You have a phone book with a million names. You need to find Smith. You could start at page one and check every name until you find it. That might take 500,000 checks on average.
Or you could open the book to the middle, see if Smith comes before or after that page, and cut the remaining pages in half. Repeat. You find Smith in about 20 checks.
Same problem. Same data. Two approaches that differ by a factor of 25,000. That’s the power of choosing the right algorithm.

In Article 8, we covered how code becomes a running program. This article covers something more fundamental: how you decide what the code should do.
An algorithm is a precise set of steps for solving a problem. The choice of algorithm often matters more than the choice of programming language, hardware, or framework.
ALGORITHMS ARE RECIPES (BUT PRECISE)
Think of an algorithm like a cookie recipe. Not a vague mix flour and sugar recipe. A precise recipe.
-
Measure exactly 2.5 cups of all-purpose flour
-
Add exactly 1 cup of butter at room temperature
-
Mix for exactly 3 minutes at medium speed
-
Chill dough for exactly 30 minutes
-
Roll to exactly 0.5 cm thickness
-
Bake at exactly 175°C for exactly 12 minutes
Every step is specific. Every quantity has a definition. The order matters.
Skip step 4 and the cookies spread. Swap steps 3 and 2 and the butter doesn’t incorporate properly.
Algorithms have the same properties:
-
Finite: They end. An algorithm that runs forever is broken.
-
Definite: Each step is unambiguous. Mix well is vague.

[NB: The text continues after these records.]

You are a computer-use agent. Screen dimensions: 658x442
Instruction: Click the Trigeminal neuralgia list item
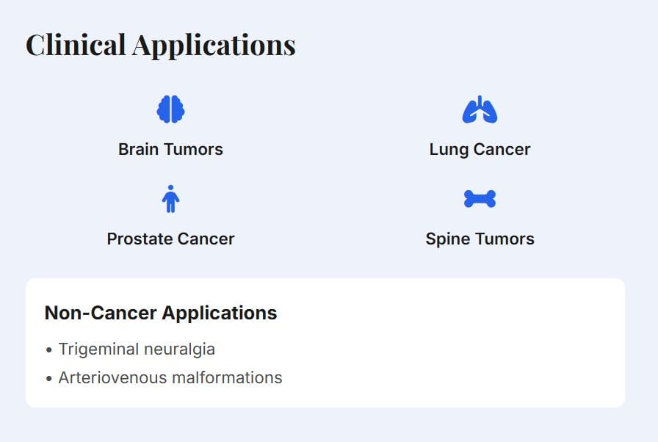pos(137,349)
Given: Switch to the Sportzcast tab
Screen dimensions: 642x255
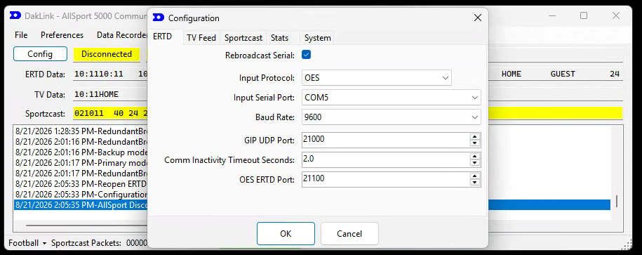Looking at the screenshot, I should [x=243, y=38].
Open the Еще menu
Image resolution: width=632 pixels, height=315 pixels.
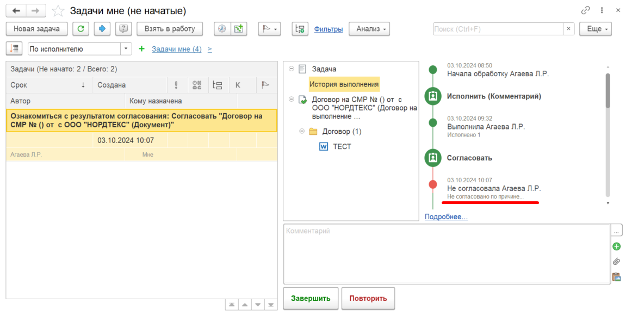point(596,29)
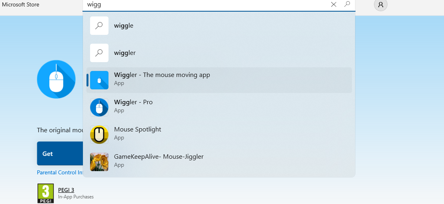Click the GameKeepAlive Mouse-Jiggler thumbnail
444x204 pixels.
pyautogui.click(x=99, y=162)
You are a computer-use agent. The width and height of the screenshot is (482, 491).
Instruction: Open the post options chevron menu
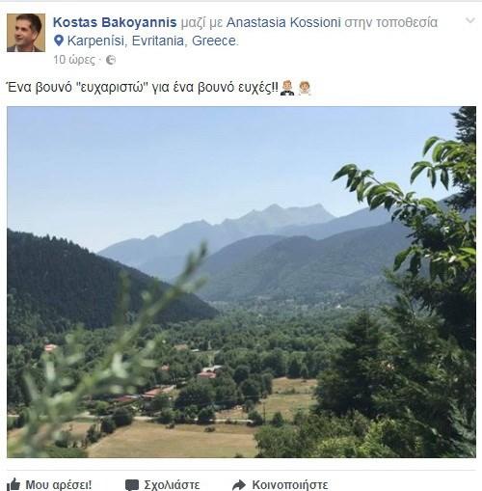(x=470, y=20)
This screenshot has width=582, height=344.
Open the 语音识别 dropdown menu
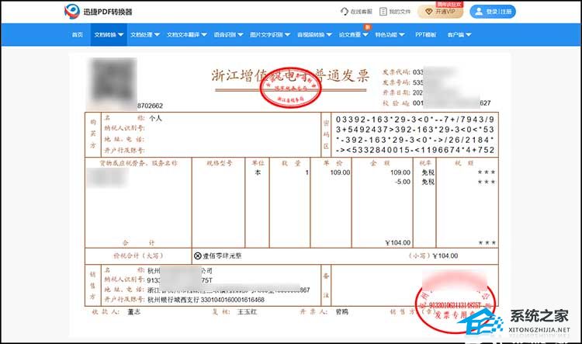point(227,35)
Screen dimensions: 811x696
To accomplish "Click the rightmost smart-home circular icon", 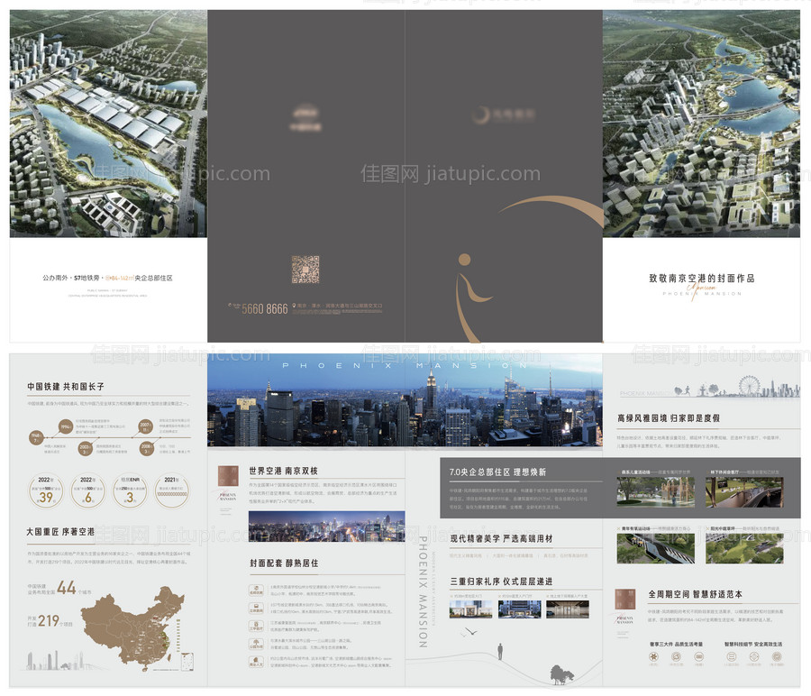I will coord(776,656).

Mix for 3 minutes at 300 RPM is definite.
-
Input/Output: They take input and produce output. The cookie recipe takes ingredients and produces cookies.
-
Effective: Each step is doable. Solve world hunger is not an algorithm step.
Every program is an algorithm (or a collection of algorithms). The question isn’t whether you need one. It’s whether you chose a good one.
MEASURING SPEED: BIG-O NOTATION
Not all algorithms are equal. Some solve problems quickly. Others take geological time on the same input.
Big-O notation measures how an algorithm’s running time grows as the input size increases. It answers a single question: if I double the input, how much longer does it take?
The phone book example:
Linear search (check every name) is O(n). If the phone book has n names, you might check up to n names. Double the names, double the time.
Binary search (split in half each time) is O(log n). If the phone book has n names, you need at most log₂(n) checks.
A million names takes 20 checks. A billion names takes 30 checks.
Double the names, add just one more check.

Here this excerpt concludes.